WHAT YOU WILL DO
Each line that includes "Task" must be copied from the records.

DATA SUPPLIED
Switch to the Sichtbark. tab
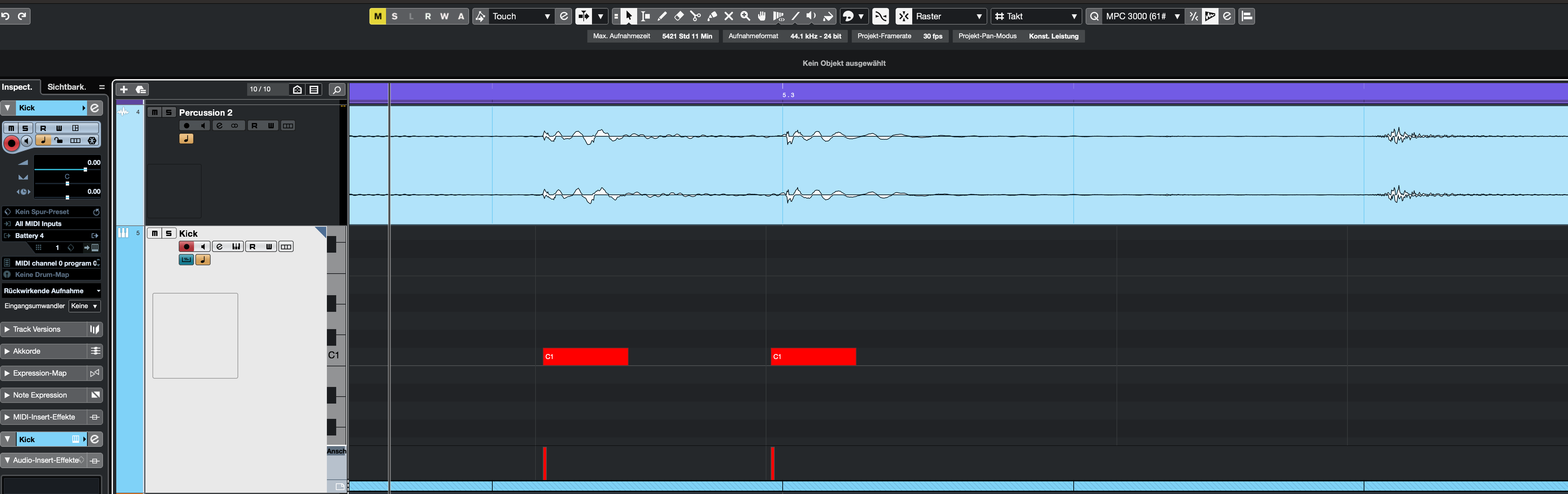This screenshot has height=494, width=1568. [x=66, y=87]
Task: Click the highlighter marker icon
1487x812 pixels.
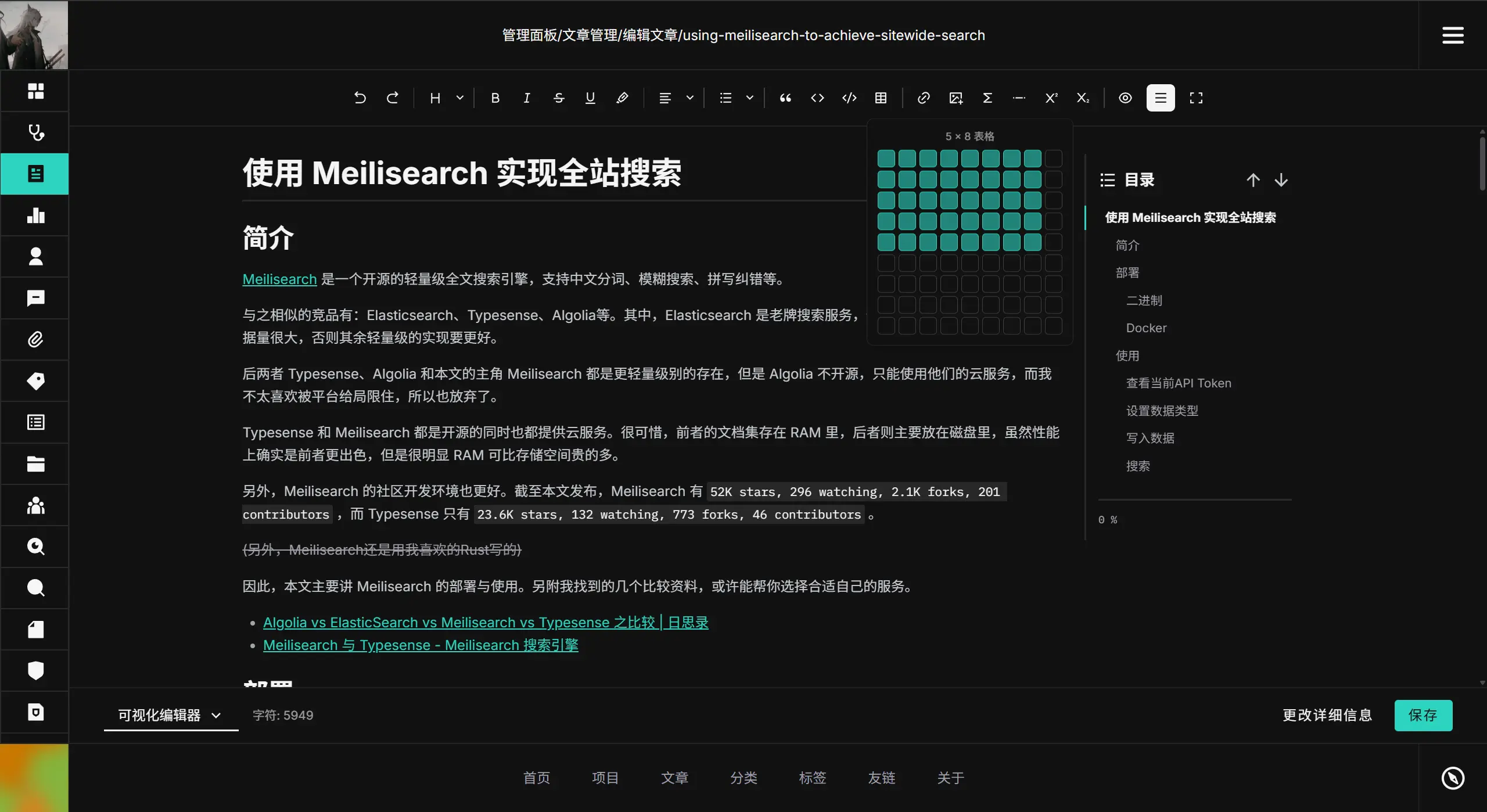Action: (622, 98)
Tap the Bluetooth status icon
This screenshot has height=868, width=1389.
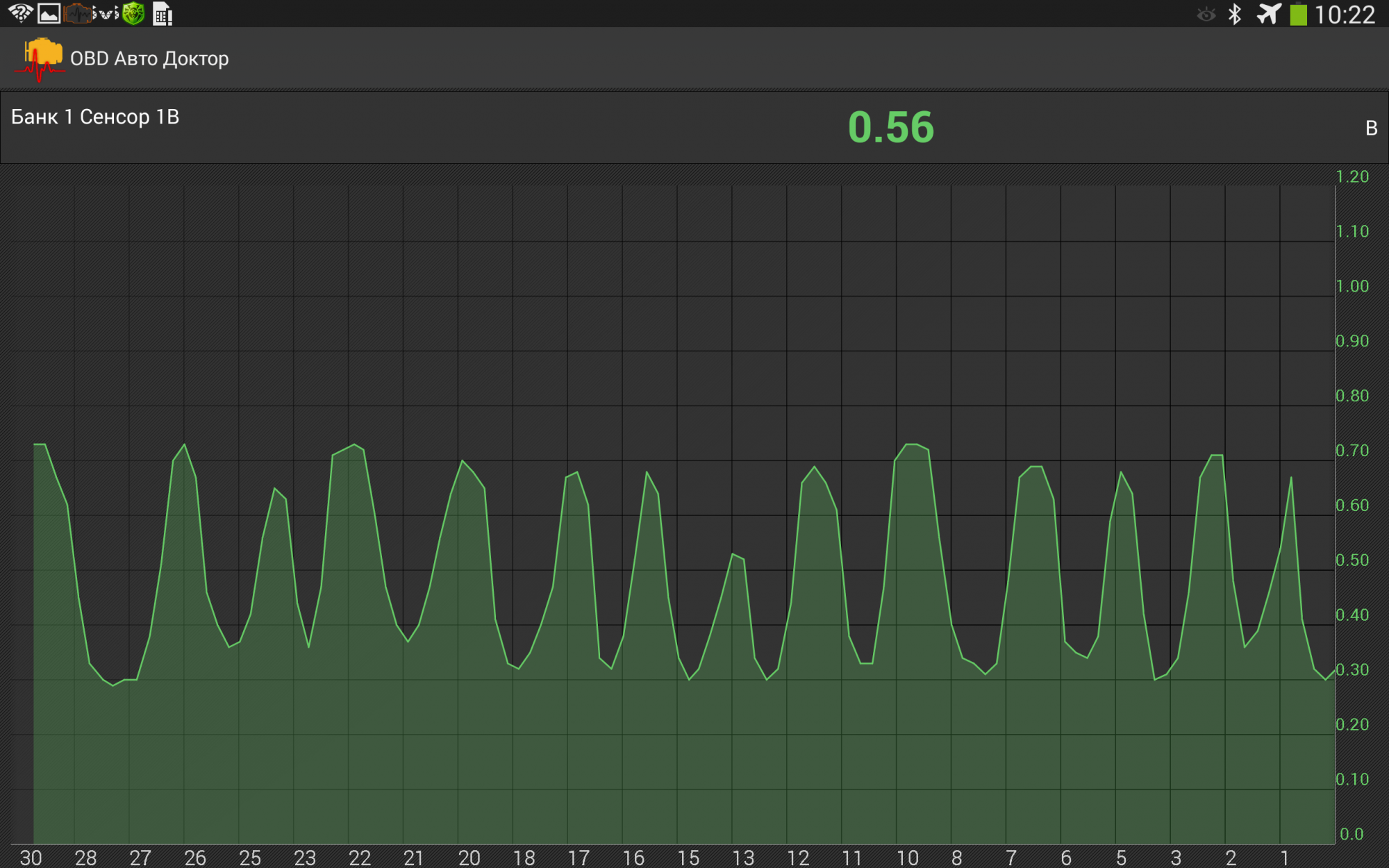click(x=1235, y=14)
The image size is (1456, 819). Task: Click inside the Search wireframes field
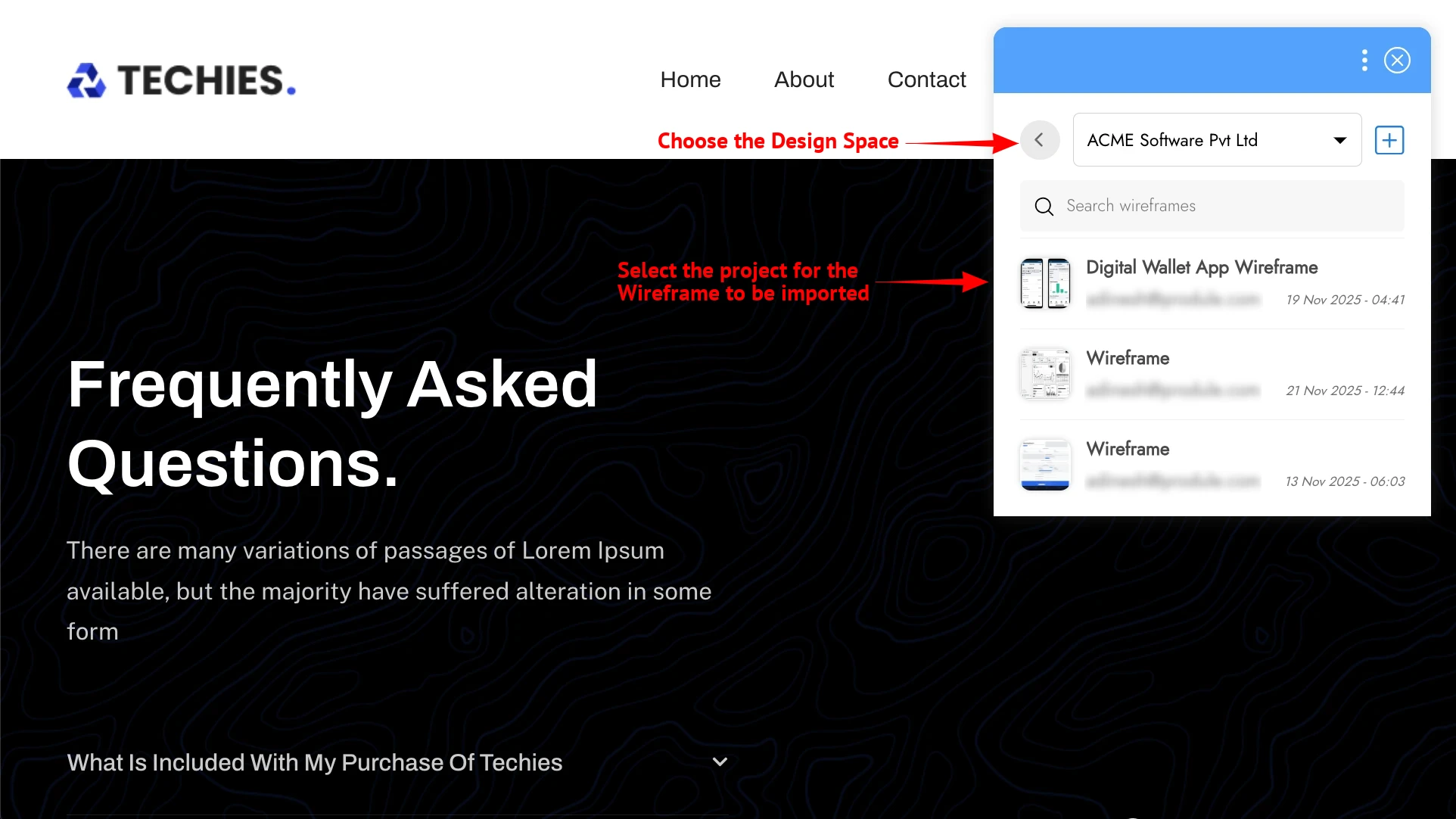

RESPONSE AREA
Task: Click the highlighter marker icon
The image size is (1456, 819). Task: Click inside the Search wireframes field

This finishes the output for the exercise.